Tag Archives: Alexandra Oliver

Spring Readings on the West Coast

 The snow has long ago melted (or never really settled) here on the West Coast, and the nights are longer, yet not so warm that you want to stay  out gardening: a perfect time for literary readings. I’m taking Frankie Styne and the Silver Man to some great local libraries and bookstores. 

29th March, 7 pm,  Kathy Page reads with poet Alexandra Oliver at Book Warehouse on Main in Vancouver

5th April, 7 pm, Kathy Page reads with  Douglas Gibson at Cowichan Library, 2687 James St, Duncan

6th April 7.30 pm, Kathy Page reads with Douglas Gibson at Russell Boooks,  734 Fort St, Victoria

23rd April,  Kathy Page reads in Sechelt

27th April, 7.30 pm, Kathy Page  reads with  Tricia Dower  at  Mulberry Bush Books, 28o Island Highway, Parksville

29th April,  10 am, Kathy Page on air with Sheila Peters on CICK 93.9

 

An Evening with Douglas Gibson (Across Canada by Story)
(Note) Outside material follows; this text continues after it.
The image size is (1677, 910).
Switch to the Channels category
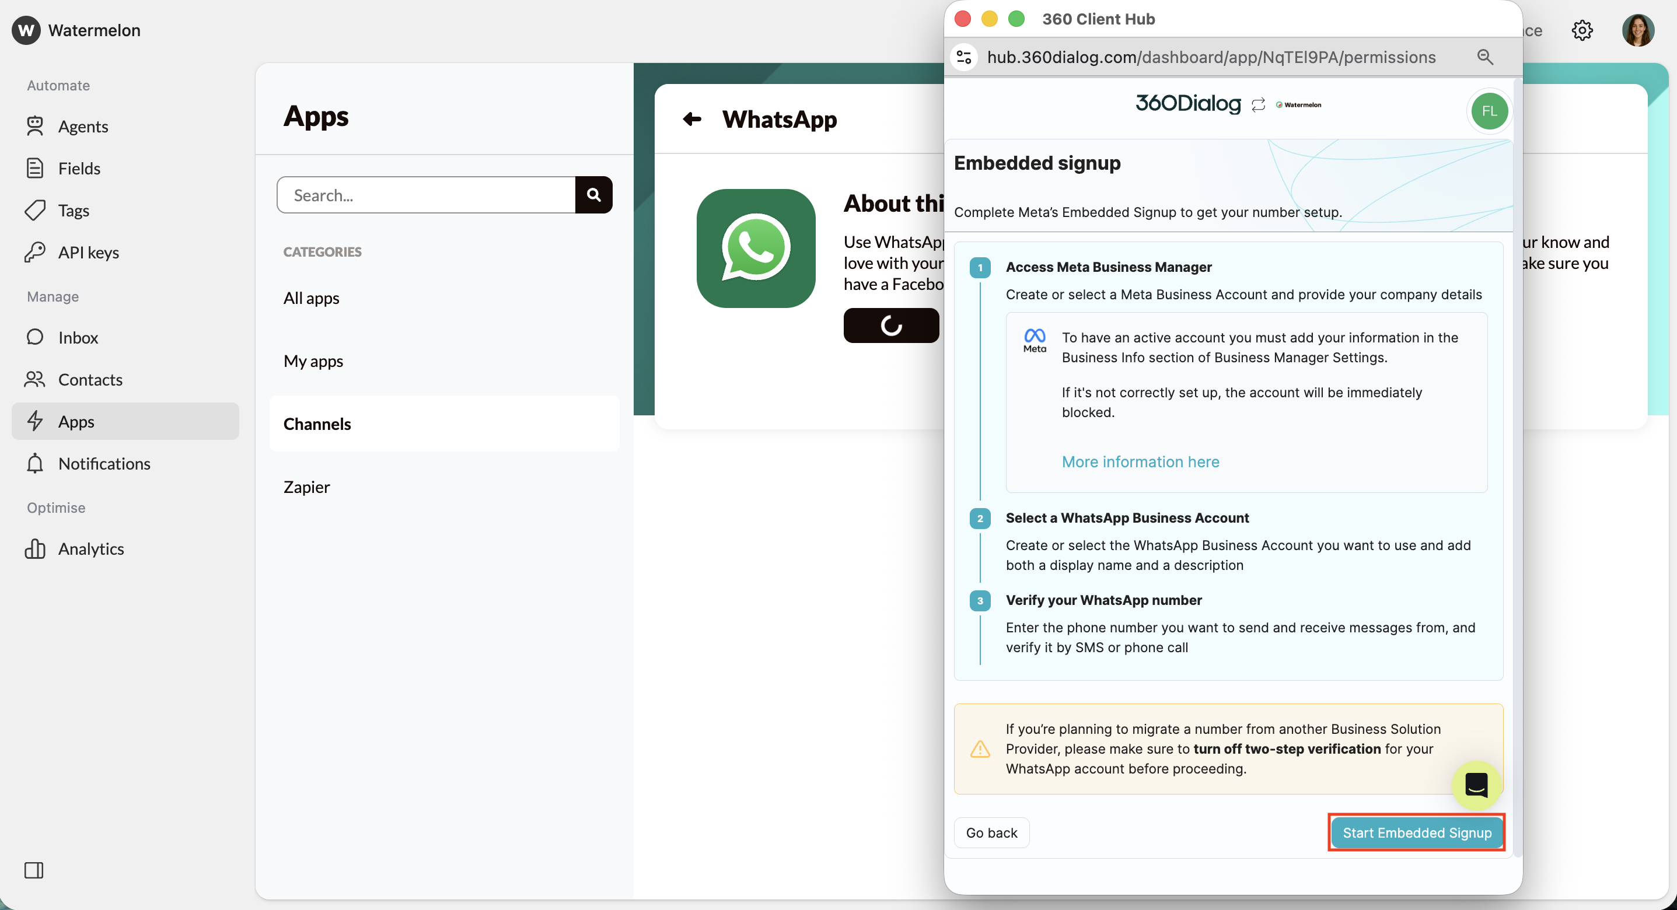point(317,424)
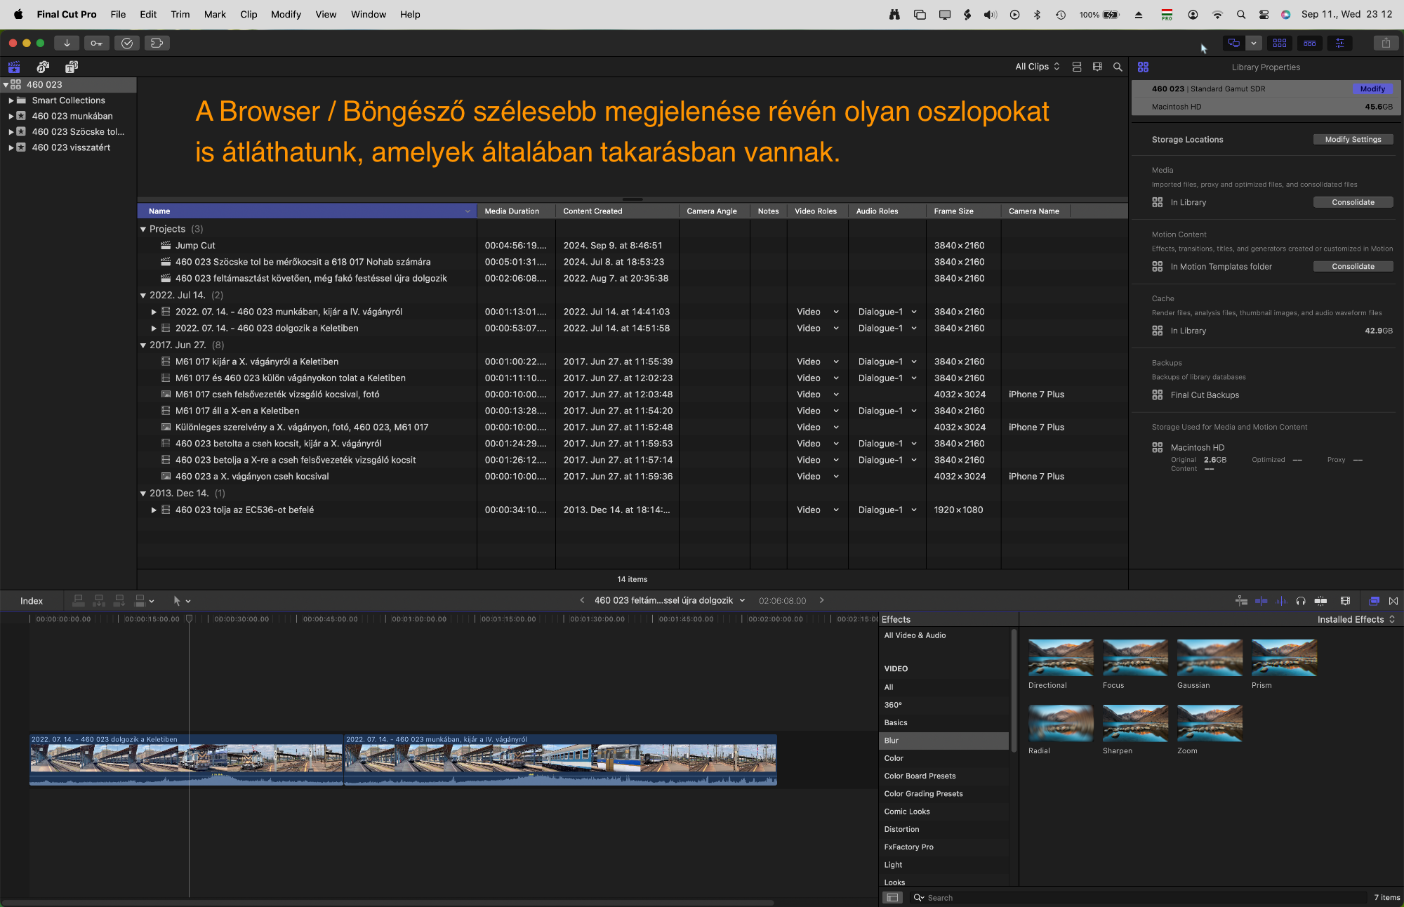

& Kathy Page (Frankie Styne and the Silver Man)

frankie-styne-cover-sqrFrankie Styne and the Silver Man

When Liz Meredith and her new baby move into the middle rowhouse on Onley Street – Liz having lived for years off-grid in an old railcar – there’s more to get used to than electricity and proper plumbing. She’s desperate to avoid her well-meaning social worker and her neighbours Alice and Tom, who, for reasons of their own, won’t leave her alone.  And then there is her other neighbour, the disfigured and reclusive  John Green, better known to the world as Frankie Styne, the author of a series of violent best-sellers. When his latest novel is unexpectedly nominated for a literary prize and his private life is  exposed in the glare of publicity,  Frankie plots  a gruesome, twisted  revenge that threatens others who call Onley Street home.  Frankie Styne and the Silver Man is unforgettable: a thrilling novel of literary revenge, celebrity culture and the power of love and beauty in an ugly world.

           “A fierce writer; her relentless imagination and pure writing skills bring a broken, nightmare world fully to life.”Kirkus Reviews

            “Page’s monsters display a more complex relationship between inner and outer ugliness and find redemption in responsibility.”The Globe & Mail

            “Frankie Styne offers a terrific showcase of Page’s singular style (with its attractive high-low mixture of genres), quirky unexpected invention, and attention to the nuances of psychology.”

Vancouver Sun

           “This book has the trappings of great pulp … Page’s prose is vivid and alive, with nary a scrap of throwaway writing to be found.”Publishers Weekly

           “Frankie Styne is a taut examination of the complex emotional ties that bind, the methods we employ to distance ourselves, and our ambiguous powers of imagination.”Time Out UK

           “Fresh and engaging. Her writing is crisp and her insights into human behavior are acute.”

—Lynne Van Luven, Monday Magazine

 

 Across Canada by Story

Acclaimed McClelland & Stewart Publisher and Editor, Douglas Gibson, crossed “no man’s land” and entered authors’ territory when he wrote Stories About Storytellers in 2011. The memoir is a fond remembrance of Canada’s elite “literati”: Alice Munro, Alistair MacLeod, Hugh MacLennan, W.O. Mitchell, Barry Broadfoot, Mavis Gallant, Pierre Trudeau, and others. Gibson calls it “a cheerful personal memoir of working with 20 famous Canadian authors, some of whom are still with us.” Gibson’s 2015 title, Across Canada by Story invites readers on a coast-to-coast journey following the Scotsman as he tours the nation with a stage show telling more tales. Often witty, at times tender, and always amusing, the memoir paints a portrait of Robertson Davies, Guy Vanderhaeghe, Terry Fallis, Myrna Kostash, Trevor Herriot and others, with accompanying illustrations by Anthony Jenkins.

  His legendary stage presence radiates on the page and his wit, sincerity, and eloquence – a trait that earns him instant rapport with the reader – makes readers feel they are gossiping with an old friend returned from life on the road. Gibson absorbs the landscape, culture, and history of each province he visits, while treating readers to some amusing rendezvous with authors and other locals along the way: He rediscovers James Houston’s riverside distractions in Haida Gwaii; tastes the wine his wife, Jane, is partial to in Prince Edward County; munches succulent peaches and apricots on the Sunshine Coast; daydreams in the Deer Creek sunshine; goes bird-watching with Trevor Herriot on Last Mountain Lake; visits Anne of Green Gables sites in PEI; and you come along for the ride.